PAGE EXCERPT —
------------------------------------------------------------

Tag Archives: Linda Fry

Anthologies Beyond Baroque Literary Arts Center Books Painting Painting and Sculpture

Beyond Baroque — Sabrina Tasaroff’s Installation at the Huntington and Hammer

I have twice visited the Hammer Museum in the past month, both times shortly after a visit to the best dentist in the world, Dr. William Chin. I owe the good fortune of having a dentist worth a 30 mile drive through Los Angeles freeway traffic to the recommendation I got in the 1980s from my dear friends, Bob and Judy Chinello. So much of life is the odd chance meeting. My recollection is that I met Bob and Judy through Sandi Tanhouser, who had known them through her own job. One day in Ocean Park she went to vote and told me when she returned from the polls that she had bumped into friends who turned out to be living just down the street. Over the years, both Bob and Judy were among the handful (along with Brooks and Lea Ann Roddan) who encouraged me when things often looked bleakest, especially in the 1990s. I suppose it’s hard not to get sentimental in one’s old age, but I remember visiting Bob and Judy when they had moved to the San Fernando Valley and going out to the front yard to rake leaves and how it was one of the happiest moments of my life.

The first time I went to the “Made in L.A. 2020 (a version)” show I expected to see the installation created by Sabrina Tarasoff, but it turned out that her work is only at the Huntington Library. There is, however, a plaque on a wall at the top of a staircase that provides information about her project. The museum was more crowded than I expected it to be and there was a line to see one of the exhibits that was long enough to make me want to get on the road back to Long Beach before afternoon traffic got too dense.

------------------------------------------------------------

In the passage about the Hammer Museum visits, where is the installation that the writer expected to see at the "Made in L.A. 2020 (a version)" show actually located?

------------------------------------------------------------

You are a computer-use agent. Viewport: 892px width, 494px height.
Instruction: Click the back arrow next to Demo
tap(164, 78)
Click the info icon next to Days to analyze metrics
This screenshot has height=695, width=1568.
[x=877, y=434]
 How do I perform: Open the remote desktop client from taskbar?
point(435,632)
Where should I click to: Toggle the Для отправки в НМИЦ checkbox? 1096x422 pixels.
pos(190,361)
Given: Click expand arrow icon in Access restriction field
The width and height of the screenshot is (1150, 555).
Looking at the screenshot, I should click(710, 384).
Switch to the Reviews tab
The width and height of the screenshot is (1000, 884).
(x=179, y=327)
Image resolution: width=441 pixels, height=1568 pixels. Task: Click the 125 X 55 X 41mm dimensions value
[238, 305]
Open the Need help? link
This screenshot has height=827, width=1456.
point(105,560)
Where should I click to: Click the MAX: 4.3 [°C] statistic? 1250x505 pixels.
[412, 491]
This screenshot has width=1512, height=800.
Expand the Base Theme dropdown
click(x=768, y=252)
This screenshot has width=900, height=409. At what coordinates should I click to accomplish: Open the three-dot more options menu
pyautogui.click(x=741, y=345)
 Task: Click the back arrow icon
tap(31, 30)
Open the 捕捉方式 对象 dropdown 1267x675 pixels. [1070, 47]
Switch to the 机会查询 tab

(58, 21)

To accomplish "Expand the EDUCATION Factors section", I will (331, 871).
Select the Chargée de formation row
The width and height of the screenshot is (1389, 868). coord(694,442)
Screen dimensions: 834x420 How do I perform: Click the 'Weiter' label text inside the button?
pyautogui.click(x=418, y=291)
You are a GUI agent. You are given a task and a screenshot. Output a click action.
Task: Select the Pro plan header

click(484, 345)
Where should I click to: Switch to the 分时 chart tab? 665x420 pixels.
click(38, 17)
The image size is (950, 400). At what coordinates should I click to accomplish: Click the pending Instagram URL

------------------------------------------------------------

ANSWER TO THIS TASK —
It is only at the Huntington Library.